Given a string (e.g., jaghiuuabc ), i want to find a string with subsequent letter in alphabet

here is my code

import string
alpha = list(string.ascii_lowercase)

s = 'jaghiuuabc'

a = []
for i in range(len(alpha)-1):
    for j in range(len(s)-1)
      if s[j] in alpha[i]:
         a.append(s[j])

print(a)
Amit Tripathi
  • 7,003
  • 6
  • 32
  • 58

3 Answers3

4

There's a nice example in the Python 2.6 itertools docs that shows how to find consecutive sequences. To quote:

Find runs of consecutive numbers using groupby. The key to the solution is differencing with a range so that consecutive numbers all appear in same group.

For some strange reason, that example is not in the later versions of the docs.
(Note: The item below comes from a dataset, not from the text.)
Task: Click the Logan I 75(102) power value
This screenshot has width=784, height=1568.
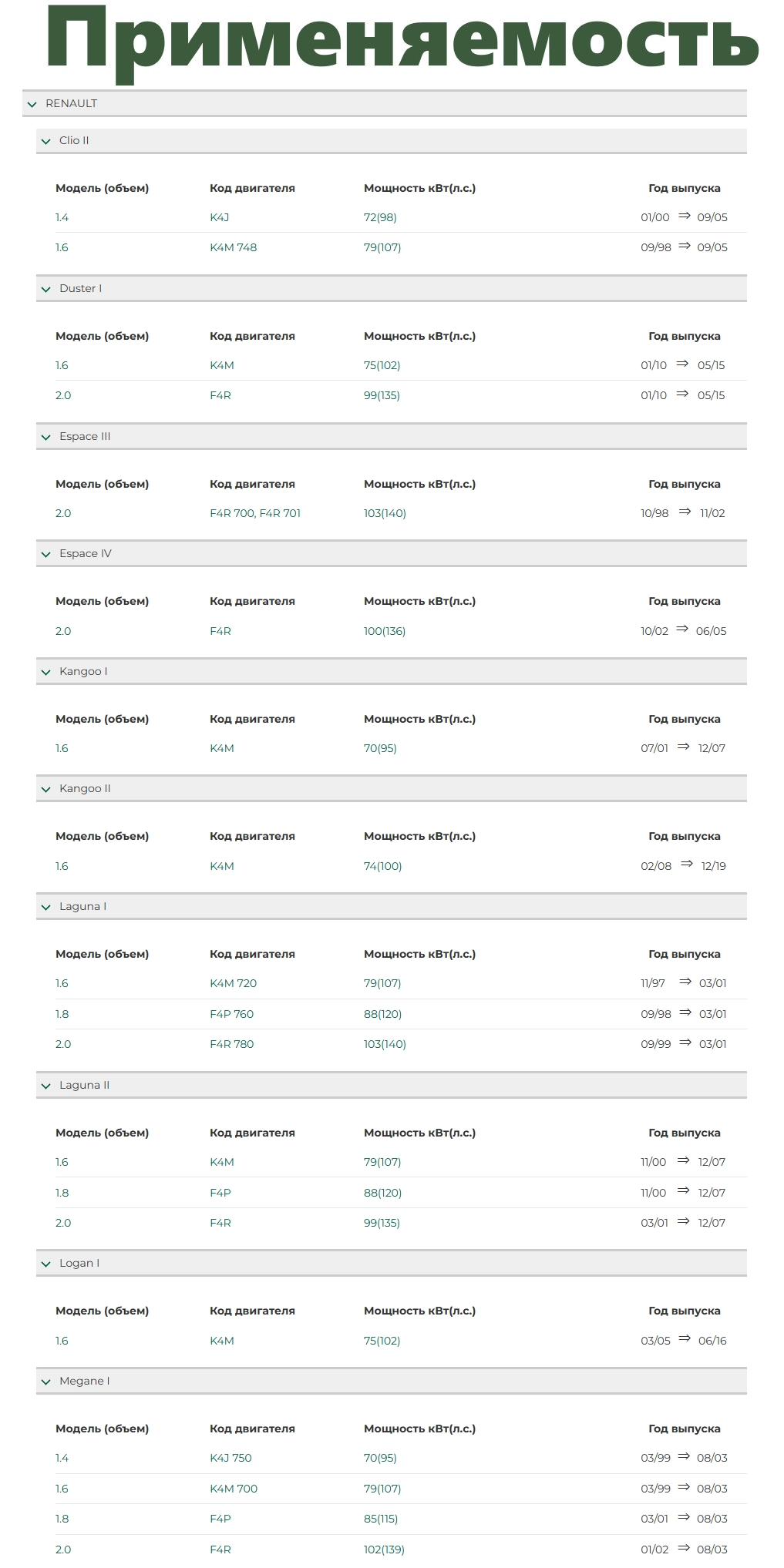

That code works for sequences of numbers, the code below shows how to adapt it to work on letters.

from itertools import groupby

s = 'jaghiuuabc'

def keyfunc(t):
    ''' Subtract the character's index in the string 
        from its Unicode codepoint number. 
    ''' 
    i, c = t
    return ord(c) - i

a = []
for k, g in groupby(enumerate(s), key=keyfunc):
    # Extract the chars from the (index, char) tuples in the group
    seq = [t[1] for t in g]
    if len(seq) > 1:
        a.append(''.join(seq))

print(a)

output

['ghi', 'abc']

How it works

The heart of this code is

groupby(enumerate(s), key=keyfunc)

enumerate(s) generates tuples containing the index number and character for each character in s. For example:

s = 'ABCEF'
for t in enumerate(s):
    print(t)

output

(0, 'A')
(1, 'B')
(2, 'C')
(3, 'E')
(4, 'F')

groupby takes items from a sequence or iterator and gathers adjacent equal items together into groups. By default, it simply compares the values of the items to see if they're equal. But you can also give it a key function. When you do that, it passes each item to the key function and uses the result returned by that key function for its equality test.

Here's a simple example. First, we define a function div_by_10 that divides a number by 10, using integer division. This basically gets rid of the last digit in the number.

def div_by_10(n):
    return n // 10

a = [2, 5, 10, 13, 17, 21, 22, 29, 33, 35]
b = [div_by_10(u) for u in a]
print(a)
print(b)

output

[2, 5, 10, 13, 17, 21, 22, 29, 33, 35]
[0, 0, 1, 1, 1, 2, 2, 2, 3, 3]

So if we use div_by_10 as the key function to groupby it will ignore the last digit in each number and thus it will group adjacent numbers together if they only differ in the last digit.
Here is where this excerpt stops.